Ехидный Мита, больше некому, часто и незаметно крал из оставленных на секунду без присмотра тележек какой-нибудь из необходимых инструментов — ножик, ручку, намотчик пленки, рулетку — и никогда не возвращал; утаскивал, наверное, в свой призрачный мир.
В тумане оседающей пыли на самой середине прохода частенько обнаруживалась брошенная пустая тележка. Не пройти, не проехать. Израильтяне не беспокоятся, когда проход занят, и очень не любят убирать с него тележки, особенно свои. Чужие торопливо отпихивают, никогда не увозят. Видать, Мите хватило нескольких месяцев, чтобы перенять эту единственную особенность местной культуры и сохранить ее вне пределов физического бытия.
Теперь вместо пропавшего русского кладовщика работает мрачный смелый парень с Кавказа; въехал в Израиль туристом, сразу освоился, прыгает по завалам на верхних ярусах как горный олень, радует Йоси-Суслика, кормит далекую семью. Одно неверное движение, и в отсутствие визы с разрешением на работу от него не останется и призрака, но такого не случится, Б-г милостив, все будет в порядке.
Мита пропал, растворился, но он словно бы еще здесь, на складе. В пыли дальних рядов, куда редко забегают даже самые трудолюбивые сотрудники, зато частенько забредают кладовщики-лентяи, то и дело находят чьи-то свежие следы.
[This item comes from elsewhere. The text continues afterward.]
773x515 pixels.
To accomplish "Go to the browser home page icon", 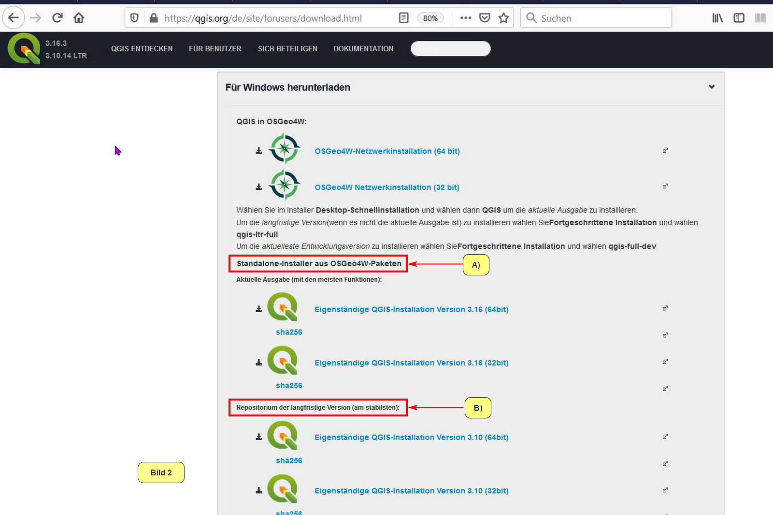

А то вдруг, перебивая израильскую песенку с заливистой восточной мелодией, забормочет кто-то невидимый за коробками в соседнем ряду, то ли поштучно отсчитывая детальки на одном из семидесяти семи живых эфиопских наречий, то ли тихо ругаясь на одном из шестидесяти кавказских, но выходит что-то совсем уж некошерное.
Или все совсем не так, как могло бы не быть. И недавний Иванов-Мита с позывным Ося-Призрак мчится на бывавшем в переделках мощном внедорожнике с грузом лекарств и бинтов, маневры хитры и непредсказуемы, кругом простор - над ним голубое небо, вокруг не сумевшее пожелтеть, изрытое воронками поле, за ним облако пыли; друзья совсем не знают иврита и все меньше говорят по-русски. Ося пьет кофе из термоса и с благодарностью гладит звезду Давида на пробитой осколком дверце. Теперь-то он еврей ничего себе.